* Text:

☆ ☆ ☆ ☆

# McBridge Cabinets, New Table Saw



## lew (Feb 13, 2008)

Nice Saw!!!!!!!!!!

Probably has a short cord to keep the electrical resistance down. They could just as easily put a larger gauge wire cord and made it longer. Funny where they try to save a few pennies.


----------



## GMman (Apr 11, 2008)

Very nice saw if I could afford a saw like that I would be in heaven, the reason for the short cord is so you run a wire in a tubing conduit and then you have your plug in at your table saw.


----------



## pitchnsplinters (Dec 26, 2008)

Thats great. Hope you get many years of satisfaction out of it. Have fun.


----------



## FJPetruso (Mar 29, 2008)

Great Saw. What a Beaut! If it's 230 volt you won't need a very heavy extension cord like you would with a 110 volt motor. Or you could just put a new longer cord on the saw.

If the size is right… you could just convert the temporary library table / outfeed table to a permanent setup by routing a couple of miter gauge slots. It even has drawers to keep blades & wrenches in & storage space under the drawers. (I'm a cheap pack-rat.)

Your shop's really taking shape great.


----------



## CorporalWilly (Jan 7, 2008)

It looks spectacular. Some great work will come from it's use. Take care and be careful. Bye.


----------



## cabinetmaster (Aug 28, 2008)

WOW, I'd like to have that in my shop….................LOL….......if only I had more room.


----------



## brianinpa (Mar 16, 2008)

Tom, Great addition to the shop! Enjoy it


----------



## sbryan55 (Dec 8, 2007)

Tom, you have a really nice saw to play with. I appreciate the review on this one. I have been debating between one of these and a Sawstop and am really hard pressed to decide. Your review does provide some nice info on the saw. I am sure you will enjoy it.


----------



## ChicoWoodnut (Dec 15, 2007)

Lucky you!

When I bought my Jet Cabinet saw (JTAS 10" 230V 3hp) several years ago it didn't come with a cord at all. I think most of them are like that so you can wire them the way you want. SawStops don't come with one and I don't think Delta Unisaws do either.

☆ ☆ ☆ ☆

* Dataset section:
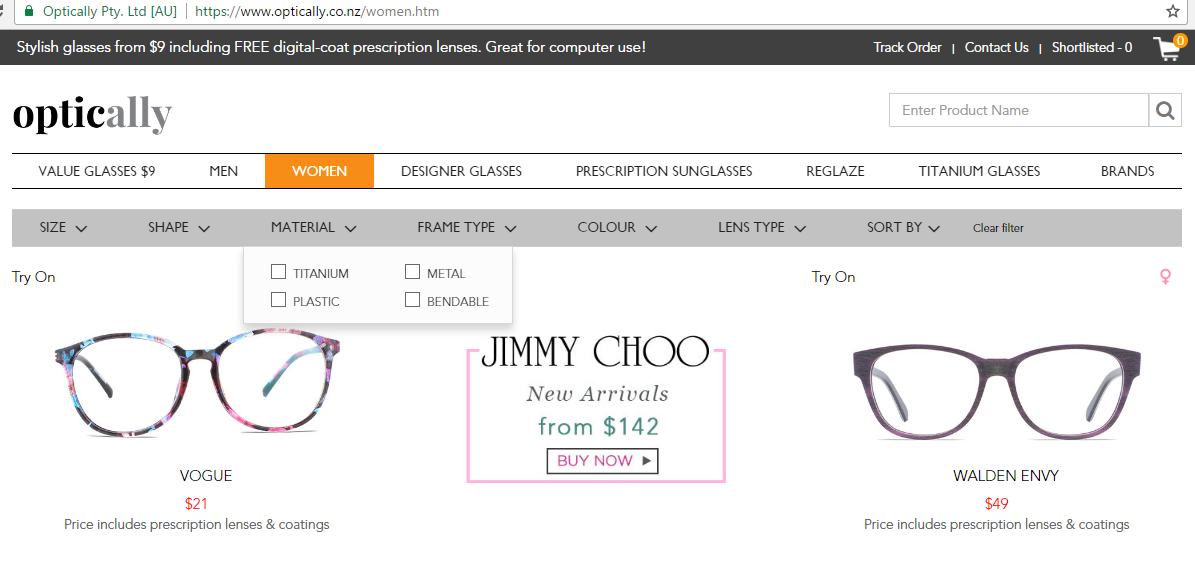The height and width of the screenshot is (567, 1195).
Task: Open the shopping cart icon
Action: tap(1169, 48)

☆ ☆ ☆ ☆

* Stated exercise A: Say whether each statement agrees with the table saw thread, answering yes or no and quoting the deciding words: (i) GMman says the short cord lets the owner run a wire in a tubing conduit; (ii) ChicoWoodnut's Jet cabinet saw came with a short cord; (iii) sbryan55 has been choosing between this saw and a Sawstop.
* Stated exercise B: Extend the table saw thread from the point where it stops.
The data is separate material and has no connection to the table saw thread.

* Result A:
(i) Yes: "the reason for the short cord is so you run a wire in a tubing conduit"
(ii) No: "it didn't come with a cord at all"
(iii) Yes: "I have been debating between one of these and a Sawstop"

* Result B:
----------



## goggy (Jan 17, 2009)

Nice!!


----------



## doyoulikegumwood (Jun 21, 2007)

hey tom nice saw i think changing the cord wont effect the warrenty i would ask them befor buying any of your electric stuff if you run longer then it is now you probly want to go with a bigger gauge wire dont know for sur but that my thought on it congrats bud your shop is coming along nicely


----------



## Brad_Nailor (Jul 26, 2007)

Looks great! Can't go wrong with a Powermatic. I think the cord thing is bull…it's the same thing when you buy a dryer…you have to buy a cord for it…crazy!


----------



## dalec (Oct 3, 2007)

Congratulations on the new saw!

As far as the powercord is concerned, I can see why they might not include the plug because of the many choices of plugs, but length at 4" is one I don't understand. Of course, once one competitor does something, it is easy for the industry to follow.

Anyway, this very minor distraction and should not take away from the joy and excitment of owning and using a top quality table saw. Have fun!

Dalec


----------



## blackcherry (Dec 7, 2007)

Now that a sweet addition to anyone shop. May you have many safe years of use and enjoy all the great project from your new saw….Blkcherry


----------



## Lenny101 (Dec 26, 2008)

great saw very stable congrats!!


----------



## chriswright (Nov 13, 2008)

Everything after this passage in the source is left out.